[EXCERPT PROVIDED]:
──────

Turned out that the cause was non-replicated (replication factor = 1)
topics in Kafka.

On Wed, Jul 24, 2019 at 4:20 PM Yitzchak Lieberman <
yitzch...@sentinelone.com> wrote:

> Hi.
> Do we have an idea for this exception?
> Thanks,
> Yitzchak.
> On Tue, Jul 23, 2019 at 12:59 PM Fabian Hueske <fhue...@gmail.com> wrote:
>> Hi Yitzchak,
>> Thanks for reaching out.
>> I'm not an expert on the Kafka consumer, but I think the number of
>> partitions and the number of source tasks might be interesting to know.
>> Maybe Gordon (in CC) has an idea of what's going wrong here.
>> Best, Fabian
>> Am Di., 23. Juli 2019 um 08:50 Uhr schrieb Yitzchak Lieberman <
>> yitzch...@sentinelone.com>:
>>> Hi.
>>> Another question - what will happen during a triggered checkpoint if one
>>> of the kafka brokers is unavailable?
>>> Will appreciate your insights.
>>> Thanks.
>>> On Mon, Jul 22, 2019 at 12:42 PM Yitzchak Lieberman <
>>> yitzch...@sentinelone.com> wrote:
>>>> Hi.
>>>> I'm running a Flink application (version 1.8.0) that
>>>> uses FlinkKafkaConsumer to fetch topic data and perform transformation on
>>>> the data, with state backend as below:
>>>> StreamExecutionEnvironment env =
>>>> StreamExecutionEnvironment.getExecutionEnvironment();
>>>>         env.enableCheckpointing(5_000, CheckpointingMode.AT_LEAST_ONCE);
>>>>         env.setStateBackend((StateBackend) new
>>>> FsStateBackend("file:///test"));
>>>>         env.getCheckpointConfig().setCheckpointTimeout(30_000);
>>>> env.getCheckpointConfig().enableExternalizedCheckpoints(CheckpointConfig.ExternalizedCheckpointCleanup.RETAIN_ON_CANCELLATION);
>>>>         env.getCheckpointConfig().setMaxConcurrentCheckpoints(1);
>>>>         env.getCheckpointConfig().setMinPauseBetweenCheckpoints(1000);
>>>> My problem is with the kafka brokers, where in the cluster there are 3
>>>> operating brokers and 2 are down - total 5 brokers.

──────

[DATA]:
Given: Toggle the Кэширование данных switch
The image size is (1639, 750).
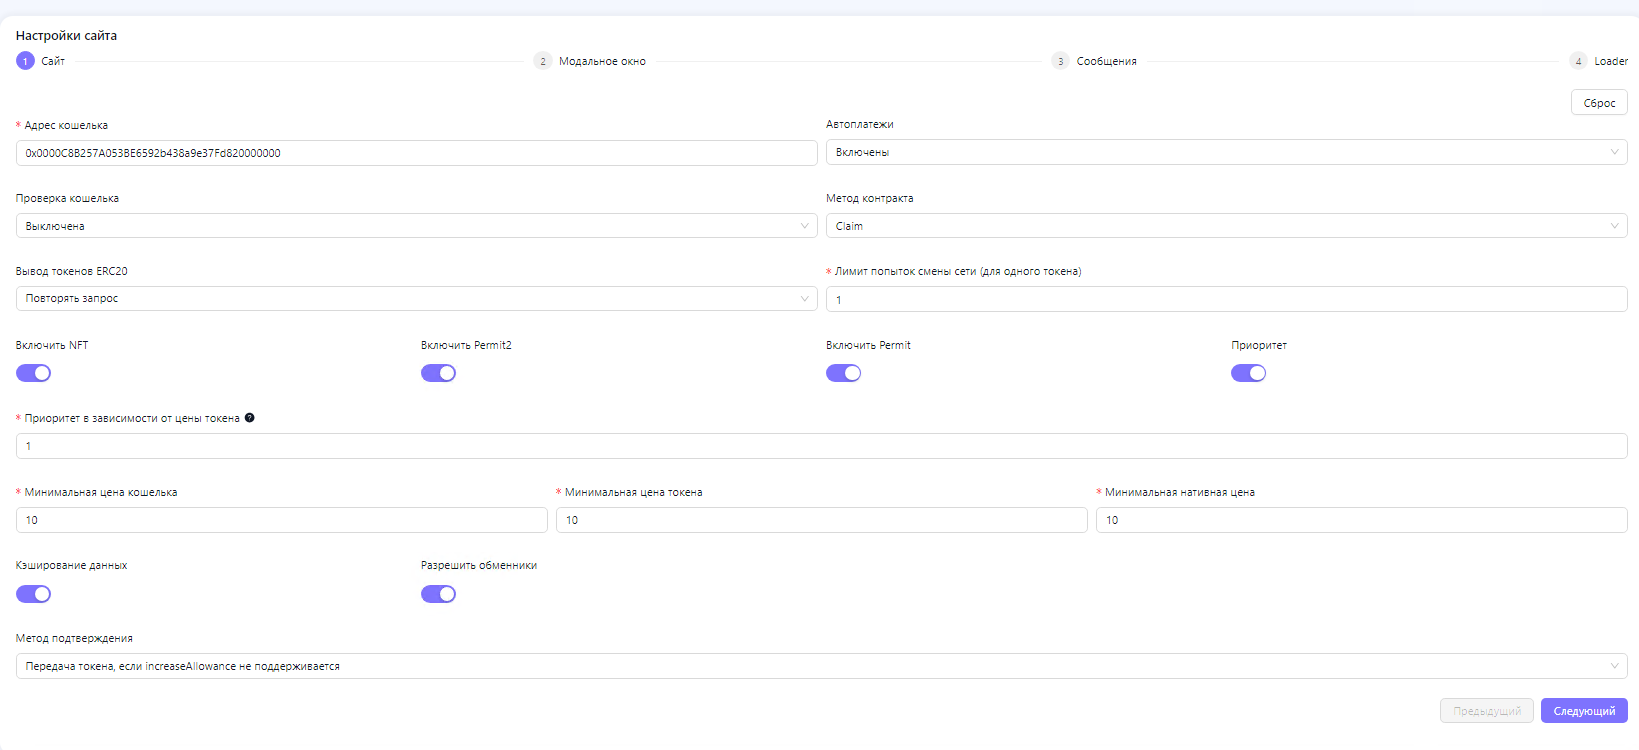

──────

[WORK TO COMPLETE]:
[1] Answer each question using the email thread about Flink and Kafka brokers.
(a) Which version of Flink is the application running?
(b) Of the five Kafka brokers in the cluster, how many are operating?
(c) What was eventually identified as the cause of the problem?
[2] Extend the email thread about Flink and Kafka brokers, beginning after its final line.

[RESULTS IN ORDER]:
[1]
(a) Version 1.8.0.
(b) Three are operating and two are down.
(c) Non-replicated Kafka topics, with a replication factor of 1.

[2]
>>>> I was able to consume the data, but when the checkpoint triggered it
>>>> throws this exception:
>>>> [INFO ] 2019-07-22 12:29:14.634
>>>> [flink-akka.actor.default-dispatcher-18] o.a.f.r.c.CheckpointCoordinator -
>>>> Decline checkpoint 6 by task 457b1f801fee89d6f9544409877e29d8 of job
>>>> 1c46aa5719bac1f0bea436d460b79db1.
>>>> [INFO ] 2019-07-22 12:29:14.636
>>>> [flink-akka.actor.default-dispatcher-28] o.a.f.r.t.TaskExecutor -
>>>> Un-registering task and sending final execution state FAILED to JobManager
>>>> for task Source: Custom Source -> Sink: Print to Std. Out
>>>> 457b1f801fee89d6f9544409877e29d8.
>>>> [INFO ] 2019-07-22 12:29:14.634
>>>> [flink-akka.actor.default-dispatcher-18] o.a.f.r.c.CheckpointCoordinator -
>>>> Discarding checkpoint 6 of job 1c46aa5719bac1f0bea436d460b79db1.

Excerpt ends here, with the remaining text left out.